* [Selected passage]

Welcome to the age of unintended consequences
So one of my favorite things about decision intelligence is its promise to help to overcome unintended consequences. As a way to capture both mental models, as well as providing an ongoing infrastructure to gather evidence to support and refine what start out as mental models and end up as sophisticated systems models, I’m tremendously excited about the future of what we can do.
Look at failures through the lens of unintended consequences, then fix broken systems. Click To Tweet
I’ve been maintaining a scoop.it site with interesting examples of unintended consequences, and starting to detect systematic patterns:
Exploit: a new system is created, and certain persons discover that it can be used to achieve an outcome that was not intended by its designers. See this link about how a government transparency initiative led to opposition research firms overloading its opponent with requests.
Single-objective tunnel vision: The idea here is that we focus on just one objective, and don’t realize the other, less desirable results of our decisions. See this example where a focus on law enforcement created a number of undesired knock-on effects.
Ignoring intangibles: Here, an intangible aspect of a decision – often a psychological or behavioral component – has a bigger effect than the tangible, measurable things. But since the tangibles are easier to measure, they get over-emphasized in decision making. I see this one everywhere. I’ll leave it as a challenge for you to find an example and post in the comment, please.

* [Given information]

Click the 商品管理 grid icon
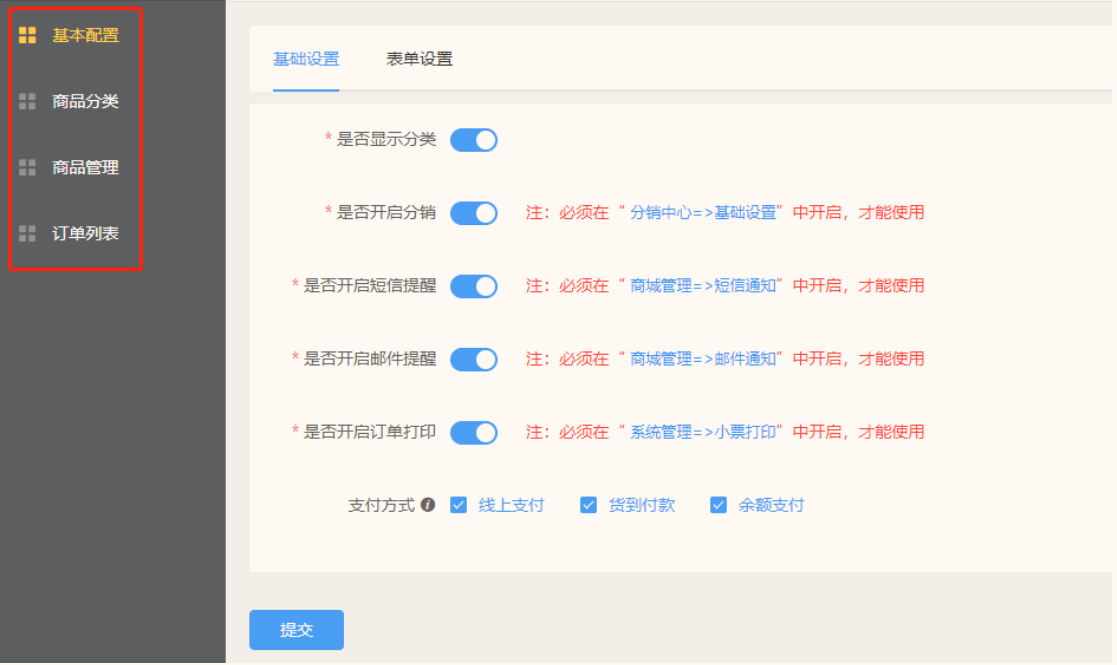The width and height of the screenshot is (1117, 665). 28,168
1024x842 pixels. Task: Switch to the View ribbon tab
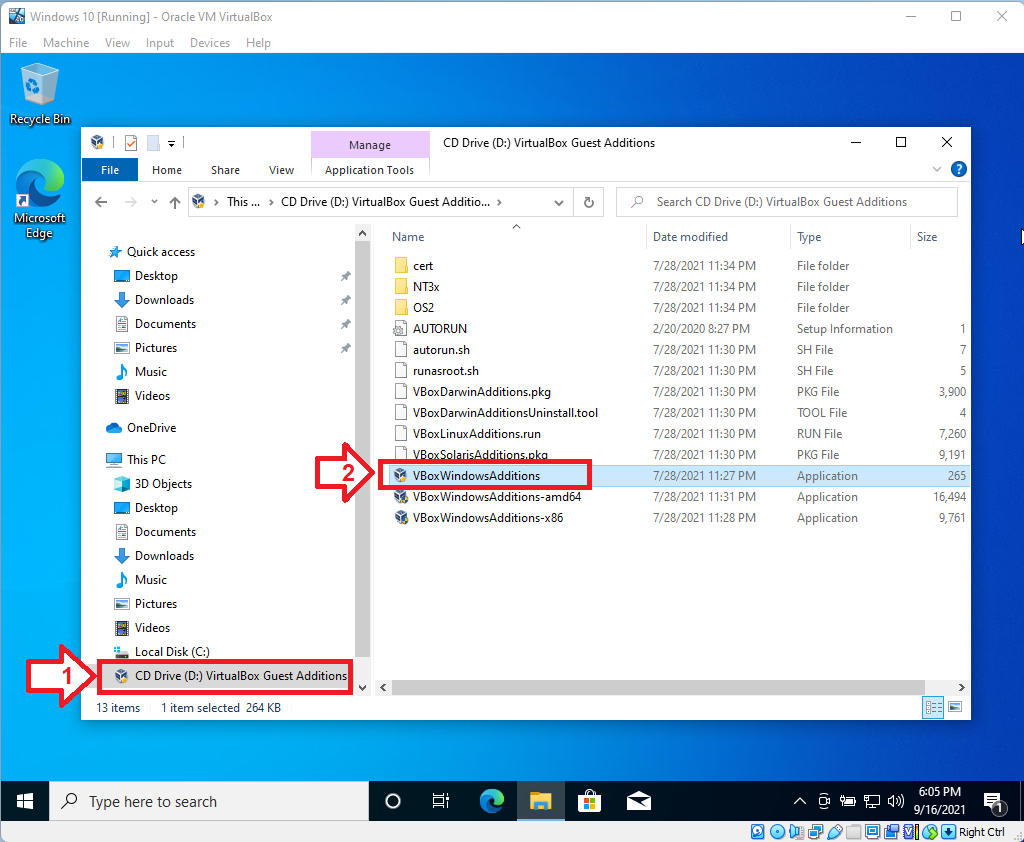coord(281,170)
==
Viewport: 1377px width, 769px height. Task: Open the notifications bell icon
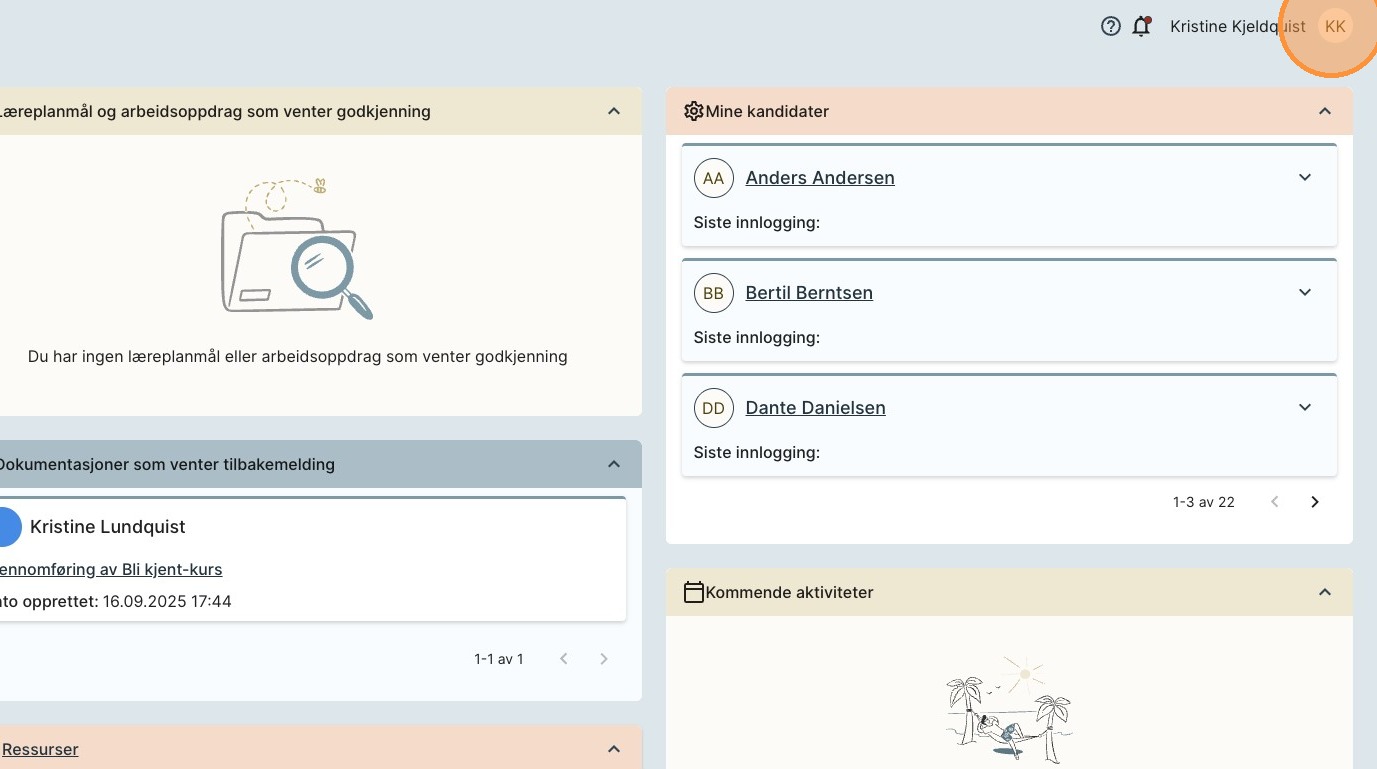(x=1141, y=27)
* * *
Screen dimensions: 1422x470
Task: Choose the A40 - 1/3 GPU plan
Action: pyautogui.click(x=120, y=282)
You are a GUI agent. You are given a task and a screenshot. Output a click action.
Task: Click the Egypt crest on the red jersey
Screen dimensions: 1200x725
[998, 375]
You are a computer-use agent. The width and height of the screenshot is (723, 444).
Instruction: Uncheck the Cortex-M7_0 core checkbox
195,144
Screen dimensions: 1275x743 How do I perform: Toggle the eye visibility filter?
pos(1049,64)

* [Exercise prompt]
Check each statement against the piece on unintended consequences and answer yes or no, quoting the words that decide it. 1. The government transparency initiative is offered as an example of the pattern called "Exploit." 2. In the pattern "Ignoring intangibles," intangibles get over-emphasized because they are easier to measure. 3. The author supplies an example of ignoring intangibles. The data above comes from a separate source.

* [Exercise response]
1. Yes: "Exploit: a new system is created, and certain persons discover that it can be used to achieve an outcome that was not intended by its designers. See this link about how a government transparency initiative led to opposition research firms overloading its opponent with requests."
2. No: "But since the tangibles are easier to measure, they get over-emphasized in decision making."
3. No: "I’ll leave it as a challenge for you to find an example and post in the comment, please."